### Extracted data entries
/---

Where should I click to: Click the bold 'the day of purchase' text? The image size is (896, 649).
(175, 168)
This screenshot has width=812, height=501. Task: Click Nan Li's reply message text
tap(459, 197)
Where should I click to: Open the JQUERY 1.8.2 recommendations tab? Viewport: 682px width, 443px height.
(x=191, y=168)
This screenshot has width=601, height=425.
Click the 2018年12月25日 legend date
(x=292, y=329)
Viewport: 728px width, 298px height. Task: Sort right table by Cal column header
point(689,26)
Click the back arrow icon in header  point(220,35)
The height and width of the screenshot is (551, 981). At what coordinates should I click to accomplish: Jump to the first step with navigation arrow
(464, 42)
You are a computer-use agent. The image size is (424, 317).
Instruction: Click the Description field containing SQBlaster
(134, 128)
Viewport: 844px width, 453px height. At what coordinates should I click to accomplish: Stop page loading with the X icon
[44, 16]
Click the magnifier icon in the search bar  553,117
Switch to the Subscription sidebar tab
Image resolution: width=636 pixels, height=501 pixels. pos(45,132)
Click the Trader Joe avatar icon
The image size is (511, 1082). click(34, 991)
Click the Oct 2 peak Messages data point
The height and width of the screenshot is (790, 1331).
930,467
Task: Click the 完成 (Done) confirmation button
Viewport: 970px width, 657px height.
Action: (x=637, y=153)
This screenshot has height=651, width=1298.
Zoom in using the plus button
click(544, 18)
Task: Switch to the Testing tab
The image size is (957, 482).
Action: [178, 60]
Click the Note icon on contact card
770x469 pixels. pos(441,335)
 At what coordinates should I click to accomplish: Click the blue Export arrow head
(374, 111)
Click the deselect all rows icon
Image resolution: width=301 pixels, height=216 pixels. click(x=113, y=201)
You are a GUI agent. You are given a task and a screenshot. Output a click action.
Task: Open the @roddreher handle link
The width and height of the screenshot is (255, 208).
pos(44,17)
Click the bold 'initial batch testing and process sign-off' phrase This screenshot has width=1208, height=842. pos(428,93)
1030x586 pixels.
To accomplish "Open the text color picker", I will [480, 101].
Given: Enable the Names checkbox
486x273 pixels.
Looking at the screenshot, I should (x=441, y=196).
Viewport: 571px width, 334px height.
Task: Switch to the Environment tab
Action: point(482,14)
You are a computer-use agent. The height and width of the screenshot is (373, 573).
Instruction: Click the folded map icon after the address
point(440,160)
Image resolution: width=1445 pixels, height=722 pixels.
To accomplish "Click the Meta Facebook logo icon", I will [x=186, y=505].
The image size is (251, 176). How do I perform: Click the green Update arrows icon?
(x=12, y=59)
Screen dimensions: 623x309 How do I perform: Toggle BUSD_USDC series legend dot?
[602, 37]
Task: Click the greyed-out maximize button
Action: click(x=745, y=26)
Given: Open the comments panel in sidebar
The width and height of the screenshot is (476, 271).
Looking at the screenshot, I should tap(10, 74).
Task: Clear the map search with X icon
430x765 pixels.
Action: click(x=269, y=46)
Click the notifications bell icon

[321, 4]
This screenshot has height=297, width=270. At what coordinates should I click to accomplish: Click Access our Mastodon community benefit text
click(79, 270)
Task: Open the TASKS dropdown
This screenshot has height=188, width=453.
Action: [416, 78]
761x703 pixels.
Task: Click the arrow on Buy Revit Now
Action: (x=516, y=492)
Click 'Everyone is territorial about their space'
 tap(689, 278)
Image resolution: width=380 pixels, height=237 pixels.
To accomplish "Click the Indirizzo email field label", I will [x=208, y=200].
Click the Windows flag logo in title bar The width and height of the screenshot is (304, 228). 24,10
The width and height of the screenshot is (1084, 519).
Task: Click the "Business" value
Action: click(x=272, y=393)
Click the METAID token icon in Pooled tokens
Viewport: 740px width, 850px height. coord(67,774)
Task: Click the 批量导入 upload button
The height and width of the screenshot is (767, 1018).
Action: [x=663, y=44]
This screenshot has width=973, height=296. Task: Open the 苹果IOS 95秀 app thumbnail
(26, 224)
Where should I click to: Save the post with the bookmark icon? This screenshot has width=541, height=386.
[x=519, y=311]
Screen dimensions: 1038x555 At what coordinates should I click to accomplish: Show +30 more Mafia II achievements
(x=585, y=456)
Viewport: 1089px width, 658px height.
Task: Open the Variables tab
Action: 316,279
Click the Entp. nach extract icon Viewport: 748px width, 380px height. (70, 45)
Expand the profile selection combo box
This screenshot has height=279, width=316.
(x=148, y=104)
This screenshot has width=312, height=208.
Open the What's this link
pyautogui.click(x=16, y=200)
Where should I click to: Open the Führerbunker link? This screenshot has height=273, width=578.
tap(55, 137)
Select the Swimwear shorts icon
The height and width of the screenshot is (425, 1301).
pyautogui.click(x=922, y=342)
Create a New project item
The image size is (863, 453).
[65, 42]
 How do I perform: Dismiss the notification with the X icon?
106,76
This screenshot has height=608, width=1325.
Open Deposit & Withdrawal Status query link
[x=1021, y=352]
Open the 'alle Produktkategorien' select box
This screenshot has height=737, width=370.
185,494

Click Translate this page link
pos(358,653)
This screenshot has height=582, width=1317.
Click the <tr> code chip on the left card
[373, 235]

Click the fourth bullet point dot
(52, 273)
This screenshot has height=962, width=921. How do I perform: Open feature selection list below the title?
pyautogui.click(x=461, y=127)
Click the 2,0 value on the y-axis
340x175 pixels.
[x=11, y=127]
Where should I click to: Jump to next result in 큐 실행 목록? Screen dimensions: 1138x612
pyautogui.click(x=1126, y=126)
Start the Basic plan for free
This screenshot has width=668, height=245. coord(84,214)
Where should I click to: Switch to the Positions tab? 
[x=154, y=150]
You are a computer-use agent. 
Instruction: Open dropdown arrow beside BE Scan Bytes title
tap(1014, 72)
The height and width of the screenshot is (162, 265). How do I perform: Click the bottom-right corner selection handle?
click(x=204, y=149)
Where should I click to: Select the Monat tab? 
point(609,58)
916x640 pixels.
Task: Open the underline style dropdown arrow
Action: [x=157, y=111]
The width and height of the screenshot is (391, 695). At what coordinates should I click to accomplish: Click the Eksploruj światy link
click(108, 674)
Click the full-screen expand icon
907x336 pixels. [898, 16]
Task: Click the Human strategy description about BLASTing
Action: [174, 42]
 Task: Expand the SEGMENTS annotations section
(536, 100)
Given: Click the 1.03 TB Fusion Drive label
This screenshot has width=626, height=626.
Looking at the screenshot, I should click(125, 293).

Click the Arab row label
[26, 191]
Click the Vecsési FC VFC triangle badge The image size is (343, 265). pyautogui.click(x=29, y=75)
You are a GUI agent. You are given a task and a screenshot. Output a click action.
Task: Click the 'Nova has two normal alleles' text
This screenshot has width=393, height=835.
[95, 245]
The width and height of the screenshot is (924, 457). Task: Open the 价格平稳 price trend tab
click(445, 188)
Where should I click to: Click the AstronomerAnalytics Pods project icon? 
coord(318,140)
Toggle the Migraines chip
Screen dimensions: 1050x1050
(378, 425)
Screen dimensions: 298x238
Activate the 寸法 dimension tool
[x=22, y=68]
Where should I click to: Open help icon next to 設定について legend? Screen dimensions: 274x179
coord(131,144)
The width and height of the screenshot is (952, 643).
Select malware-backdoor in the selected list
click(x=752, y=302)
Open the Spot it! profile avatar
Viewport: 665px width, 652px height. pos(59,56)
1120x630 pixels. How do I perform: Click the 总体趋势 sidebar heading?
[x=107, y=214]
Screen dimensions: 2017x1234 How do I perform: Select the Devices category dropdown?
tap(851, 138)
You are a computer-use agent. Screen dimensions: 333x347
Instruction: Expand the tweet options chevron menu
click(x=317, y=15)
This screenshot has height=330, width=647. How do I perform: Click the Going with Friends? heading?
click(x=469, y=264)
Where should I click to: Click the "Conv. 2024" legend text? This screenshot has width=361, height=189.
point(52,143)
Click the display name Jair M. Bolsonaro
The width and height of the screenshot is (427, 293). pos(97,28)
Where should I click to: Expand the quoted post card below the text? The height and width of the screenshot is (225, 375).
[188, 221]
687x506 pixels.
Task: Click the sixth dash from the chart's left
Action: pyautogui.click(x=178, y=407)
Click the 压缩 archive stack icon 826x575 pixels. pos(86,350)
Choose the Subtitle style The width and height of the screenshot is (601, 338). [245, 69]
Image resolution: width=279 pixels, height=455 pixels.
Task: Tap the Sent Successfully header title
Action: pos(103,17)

\---

### What the exercise asks
Having output the line that contains "Task: Switch to the Testing tab", stop. Every line before it, back to the first line of the data, must be reproduced exactly.

### Task output
Where should I click to: Click the bold 'the day of purchase' text? The image size is (896, 649).
(175, 168)
This screenshot has width=812, height=501. Task: Click Nan Li's reply message text
tap(459, 197)
Where should I click to: Open the JQUERY 1.8.2 recommendations tab? Viewport: 682px width, 443px height.
(x=191, y=168)
This screenshot has width=601, height=425.
Click the 2018年12月25日 legend date
(x=292, y=329)
Viewport: 728px width, 298px height. Task: Sort right table by Cal column header
point(689,26)
Click the back arrow icon in header  point(220,35)
The height and width of the screenshot is (551, 981). At what coordinates should I click to accomplish: Jump to the first step with navigation arrow
(464, 42)
You are a computer-use agent. The image size is (424, 317).
Instruction: Click the Description field containing SQBlaster
(134, 128)
Viewport: 844px width, 453px height. At what coordinates should I click to accomplish: Stop page loading with the X icon
[44, 16]
Click the magnifier icon in the search bar  553,117
Switch to the Subscription sidebar tab
Image resolution: width=636 pixels, height=501 pixels. pos(45,132)
Click the Trader Joe avatar icon
The image size is (511, 1082). click(34, 991)
Click the Oct 2 peak Messages data point
The height and width of the screenshot is (790, 1331).
930,467
Task: Click the 完成 (Done) confirmation button
Viewport: 970px width, 657px height.
Action: (x=637, y=153)
This screenshot has height=651, width=1298.
Zoom in using the plus button
click(544, 18)
Task: Switch to the Testing tab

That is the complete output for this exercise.